Arlington Heights students make dent in need at food pantry
Is it a world's record if 872 middle school students and 101 staff members pass cans and other nonperishable food items they've donated from hand to hand for at least five blocks?
The students at Thomas Middle School, 1430 N. Belmont Ave., Arlington Heights, collected more than 5,000 containers of food, and Friday they stretched out from the school door to a truck waiting across the street from the Wheeling Township Food Pantry, 1616 N. Arlington Heights Road.
While village authorities let them block streets like E. Lynnwood Ave., closing Arlington Heights Road during the morning rush hour was not an option.
The school is hoping to create a new category for the Guinness Book of World Records, said Jason A. Dietz, assistant principal: Longest human chain passing food.
The weather was gorgeous, the students were only getting out of homeroom, but things were more complicated than you might think.
Believe it or not, the food--two or three times what they collected last year -- did not move in a smooth-flowing chain. Miscues caused cans and boxes to fall to the grass or sidewalk. Sometimes nothing seemed to be coming down the line, but then Danielle Stasik, 13, was juggling so many items that a classmate popped one into the hood of her sweatshirt.

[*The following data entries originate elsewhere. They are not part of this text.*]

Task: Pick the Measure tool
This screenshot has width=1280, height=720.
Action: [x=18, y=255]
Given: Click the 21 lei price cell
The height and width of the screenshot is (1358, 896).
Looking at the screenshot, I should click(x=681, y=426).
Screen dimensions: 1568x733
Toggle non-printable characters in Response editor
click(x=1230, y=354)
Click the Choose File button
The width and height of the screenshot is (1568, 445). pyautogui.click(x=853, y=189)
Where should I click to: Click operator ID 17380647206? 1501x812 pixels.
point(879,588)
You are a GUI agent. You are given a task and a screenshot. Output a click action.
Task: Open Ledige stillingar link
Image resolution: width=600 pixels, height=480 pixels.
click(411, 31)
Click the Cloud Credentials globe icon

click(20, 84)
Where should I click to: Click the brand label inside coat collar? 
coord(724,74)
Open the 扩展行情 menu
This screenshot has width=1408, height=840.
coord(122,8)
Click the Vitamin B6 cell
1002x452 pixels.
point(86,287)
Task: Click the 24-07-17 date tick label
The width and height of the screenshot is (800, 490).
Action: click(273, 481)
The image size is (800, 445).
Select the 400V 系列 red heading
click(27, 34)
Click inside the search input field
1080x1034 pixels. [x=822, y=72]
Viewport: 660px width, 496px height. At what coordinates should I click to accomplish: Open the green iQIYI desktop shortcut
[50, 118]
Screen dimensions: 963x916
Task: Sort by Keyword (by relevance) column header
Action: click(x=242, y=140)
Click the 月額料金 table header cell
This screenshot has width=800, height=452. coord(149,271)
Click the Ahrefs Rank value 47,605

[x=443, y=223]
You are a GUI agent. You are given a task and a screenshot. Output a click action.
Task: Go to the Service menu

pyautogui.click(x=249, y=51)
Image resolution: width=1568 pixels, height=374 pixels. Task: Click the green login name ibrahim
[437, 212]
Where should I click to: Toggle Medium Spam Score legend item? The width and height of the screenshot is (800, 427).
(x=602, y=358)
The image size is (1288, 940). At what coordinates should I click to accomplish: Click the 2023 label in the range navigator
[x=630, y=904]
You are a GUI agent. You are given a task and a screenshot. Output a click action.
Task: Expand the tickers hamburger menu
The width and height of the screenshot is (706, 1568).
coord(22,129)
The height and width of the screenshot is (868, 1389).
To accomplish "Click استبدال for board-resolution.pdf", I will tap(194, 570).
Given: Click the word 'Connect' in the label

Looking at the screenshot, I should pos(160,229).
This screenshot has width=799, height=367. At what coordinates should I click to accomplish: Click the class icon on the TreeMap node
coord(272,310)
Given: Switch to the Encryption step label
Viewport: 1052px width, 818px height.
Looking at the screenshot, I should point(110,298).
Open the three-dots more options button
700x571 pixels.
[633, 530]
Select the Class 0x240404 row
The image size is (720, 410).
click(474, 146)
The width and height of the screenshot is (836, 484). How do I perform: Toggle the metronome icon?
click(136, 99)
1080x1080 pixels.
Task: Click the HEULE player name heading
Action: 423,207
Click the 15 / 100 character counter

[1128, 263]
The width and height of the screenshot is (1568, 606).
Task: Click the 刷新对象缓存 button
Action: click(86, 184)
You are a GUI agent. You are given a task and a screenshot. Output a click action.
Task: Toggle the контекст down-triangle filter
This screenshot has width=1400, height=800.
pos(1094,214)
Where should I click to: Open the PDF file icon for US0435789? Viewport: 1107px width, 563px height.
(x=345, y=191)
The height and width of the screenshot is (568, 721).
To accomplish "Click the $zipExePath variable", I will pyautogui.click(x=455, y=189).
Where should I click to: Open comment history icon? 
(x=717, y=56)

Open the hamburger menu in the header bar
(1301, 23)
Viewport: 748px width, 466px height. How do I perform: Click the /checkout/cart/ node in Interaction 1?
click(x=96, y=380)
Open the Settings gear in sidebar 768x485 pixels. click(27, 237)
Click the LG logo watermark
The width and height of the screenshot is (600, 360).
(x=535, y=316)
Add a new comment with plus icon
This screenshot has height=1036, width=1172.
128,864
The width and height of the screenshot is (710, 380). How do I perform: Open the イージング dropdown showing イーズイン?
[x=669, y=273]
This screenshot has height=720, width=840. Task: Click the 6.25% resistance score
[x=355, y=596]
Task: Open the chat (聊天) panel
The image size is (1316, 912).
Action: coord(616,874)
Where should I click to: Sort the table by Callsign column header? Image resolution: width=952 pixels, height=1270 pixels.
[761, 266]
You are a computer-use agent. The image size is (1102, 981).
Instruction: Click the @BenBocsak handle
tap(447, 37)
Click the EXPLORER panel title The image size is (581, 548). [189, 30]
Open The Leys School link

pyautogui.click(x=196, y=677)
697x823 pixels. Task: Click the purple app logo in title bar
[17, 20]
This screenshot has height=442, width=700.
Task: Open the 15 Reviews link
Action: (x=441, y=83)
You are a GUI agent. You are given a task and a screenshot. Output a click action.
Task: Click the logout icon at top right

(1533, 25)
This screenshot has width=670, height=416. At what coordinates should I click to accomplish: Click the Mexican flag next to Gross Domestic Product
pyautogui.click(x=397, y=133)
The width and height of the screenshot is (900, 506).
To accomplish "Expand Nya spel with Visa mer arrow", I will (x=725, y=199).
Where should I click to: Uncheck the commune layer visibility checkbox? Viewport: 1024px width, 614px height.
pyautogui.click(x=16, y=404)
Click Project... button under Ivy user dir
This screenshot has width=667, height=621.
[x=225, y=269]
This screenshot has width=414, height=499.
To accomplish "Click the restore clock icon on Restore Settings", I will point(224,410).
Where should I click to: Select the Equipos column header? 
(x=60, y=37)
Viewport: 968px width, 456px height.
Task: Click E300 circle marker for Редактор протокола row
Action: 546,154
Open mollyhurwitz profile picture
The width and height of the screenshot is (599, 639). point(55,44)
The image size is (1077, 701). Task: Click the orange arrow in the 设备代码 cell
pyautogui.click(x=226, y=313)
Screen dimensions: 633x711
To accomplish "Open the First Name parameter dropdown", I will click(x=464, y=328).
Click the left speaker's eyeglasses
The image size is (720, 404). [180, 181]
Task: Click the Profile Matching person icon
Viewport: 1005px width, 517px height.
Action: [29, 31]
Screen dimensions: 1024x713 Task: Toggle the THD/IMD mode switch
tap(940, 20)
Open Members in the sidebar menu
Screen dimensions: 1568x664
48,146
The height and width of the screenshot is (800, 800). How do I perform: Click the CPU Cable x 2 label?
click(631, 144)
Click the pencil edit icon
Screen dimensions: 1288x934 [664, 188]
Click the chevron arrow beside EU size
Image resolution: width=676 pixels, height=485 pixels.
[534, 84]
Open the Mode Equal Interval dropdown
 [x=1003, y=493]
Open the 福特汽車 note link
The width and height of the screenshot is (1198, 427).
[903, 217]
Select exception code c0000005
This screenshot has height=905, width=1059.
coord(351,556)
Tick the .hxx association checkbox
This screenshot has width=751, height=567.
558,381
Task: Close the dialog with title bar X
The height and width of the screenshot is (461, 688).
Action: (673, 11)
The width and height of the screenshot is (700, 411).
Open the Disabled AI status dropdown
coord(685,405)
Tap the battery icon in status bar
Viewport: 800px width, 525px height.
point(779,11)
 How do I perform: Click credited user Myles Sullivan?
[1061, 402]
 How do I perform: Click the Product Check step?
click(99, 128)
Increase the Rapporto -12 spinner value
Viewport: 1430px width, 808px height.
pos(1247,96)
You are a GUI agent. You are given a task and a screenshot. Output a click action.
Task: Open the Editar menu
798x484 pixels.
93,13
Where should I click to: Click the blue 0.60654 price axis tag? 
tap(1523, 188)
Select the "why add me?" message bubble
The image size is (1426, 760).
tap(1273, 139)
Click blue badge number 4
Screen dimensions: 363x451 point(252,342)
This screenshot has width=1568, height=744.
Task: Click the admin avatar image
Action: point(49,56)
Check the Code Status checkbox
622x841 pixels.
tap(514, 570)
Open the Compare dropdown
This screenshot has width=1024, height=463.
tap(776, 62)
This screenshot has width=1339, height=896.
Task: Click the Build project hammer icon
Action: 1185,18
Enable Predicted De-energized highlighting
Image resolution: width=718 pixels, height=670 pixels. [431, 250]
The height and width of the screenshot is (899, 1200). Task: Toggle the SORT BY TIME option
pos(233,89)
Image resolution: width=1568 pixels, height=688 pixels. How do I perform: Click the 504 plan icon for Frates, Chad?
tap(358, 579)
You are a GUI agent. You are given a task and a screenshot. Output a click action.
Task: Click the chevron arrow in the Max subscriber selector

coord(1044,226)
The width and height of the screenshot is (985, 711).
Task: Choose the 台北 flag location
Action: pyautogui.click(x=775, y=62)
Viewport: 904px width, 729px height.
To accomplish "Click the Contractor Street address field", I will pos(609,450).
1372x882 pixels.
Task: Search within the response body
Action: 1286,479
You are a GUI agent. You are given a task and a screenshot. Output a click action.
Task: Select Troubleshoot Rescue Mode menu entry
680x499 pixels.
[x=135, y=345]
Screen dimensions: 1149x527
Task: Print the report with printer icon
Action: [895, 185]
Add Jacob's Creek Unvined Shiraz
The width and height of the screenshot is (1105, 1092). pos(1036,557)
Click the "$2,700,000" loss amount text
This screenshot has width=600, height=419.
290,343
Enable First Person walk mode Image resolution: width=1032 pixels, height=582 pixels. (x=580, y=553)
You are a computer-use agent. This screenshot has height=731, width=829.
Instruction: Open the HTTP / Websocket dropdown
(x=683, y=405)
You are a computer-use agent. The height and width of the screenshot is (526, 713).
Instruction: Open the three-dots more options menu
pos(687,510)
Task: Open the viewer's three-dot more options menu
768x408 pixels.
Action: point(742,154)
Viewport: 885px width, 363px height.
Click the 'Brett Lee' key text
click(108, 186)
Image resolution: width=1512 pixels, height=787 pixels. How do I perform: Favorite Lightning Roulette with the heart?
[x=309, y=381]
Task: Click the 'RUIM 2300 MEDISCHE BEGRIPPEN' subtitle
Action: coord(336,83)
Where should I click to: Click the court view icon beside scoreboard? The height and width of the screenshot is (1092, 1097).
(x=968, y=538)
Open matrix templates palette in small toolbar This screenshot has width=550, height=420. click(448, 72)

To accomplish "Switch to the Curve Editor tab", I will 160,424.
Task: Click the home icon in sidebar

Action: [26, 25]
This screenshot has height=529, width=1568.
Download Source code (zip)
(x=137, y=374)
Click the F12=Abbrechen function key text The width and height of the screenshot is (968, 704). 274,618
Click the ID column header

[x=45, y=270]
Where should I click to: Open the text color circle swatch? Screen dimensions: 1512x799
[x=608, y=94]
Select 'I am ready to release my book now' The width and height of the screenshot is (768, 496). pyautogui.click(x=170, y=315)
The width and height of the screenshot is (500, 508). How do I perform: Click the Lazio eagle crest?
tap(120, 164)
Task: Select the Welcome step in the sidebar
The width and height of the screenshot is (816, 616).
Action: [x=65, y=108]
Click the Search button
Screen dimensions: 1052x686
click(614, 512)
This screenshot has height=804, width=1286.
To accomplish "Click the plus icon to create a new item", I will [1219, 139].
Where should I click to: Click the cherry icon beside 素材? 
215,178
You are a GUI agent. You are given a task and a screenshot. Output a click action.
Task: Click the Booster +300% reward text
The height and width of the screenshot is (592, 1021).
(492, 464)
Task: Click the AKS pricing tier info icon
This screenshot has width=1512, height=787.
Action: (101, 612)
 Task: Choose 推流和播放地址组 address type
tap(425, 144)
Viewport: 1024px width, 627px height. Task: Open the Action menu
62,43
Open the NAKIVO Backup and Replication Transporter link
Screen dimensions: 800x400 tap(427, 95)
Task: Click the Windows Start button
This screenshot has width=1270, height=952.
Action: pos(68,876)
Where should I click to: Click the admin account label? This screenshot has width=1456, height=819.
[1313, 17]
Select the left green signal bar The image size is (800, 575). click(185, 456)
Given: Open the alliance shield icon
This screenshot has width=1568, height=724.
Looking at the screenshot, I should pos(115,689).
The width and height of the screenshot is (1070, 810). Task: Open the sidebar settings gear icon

Small groups of students -- usually eighth graders like Abbey Groves, 14, and her friends -- served as unofficial quality control experts, pulling out damaged cans and packages. Groves also pretended to confiscate a box of tea when she noticed it was her favorite brand.
All kinds of nonperishable items were donated from tins of tuna to boxes of breakfast cereal and plastic bottles of syrup and of course cans of pork and beans.
"I'm collecting good dinner ideas," said Victoria Self, a teaching assistant who lives in Inverness. "I've never seen some of these brands."
All year the students sponsored projects that demonstrated kindness and compassion to others, said Dietz.
"The students and staff at Thomas have worked hard to start a 'chain reaction' of kindness and compassion for others," he said. "Creating a human hand chain and passing the cans allows everyone to be a part of something special."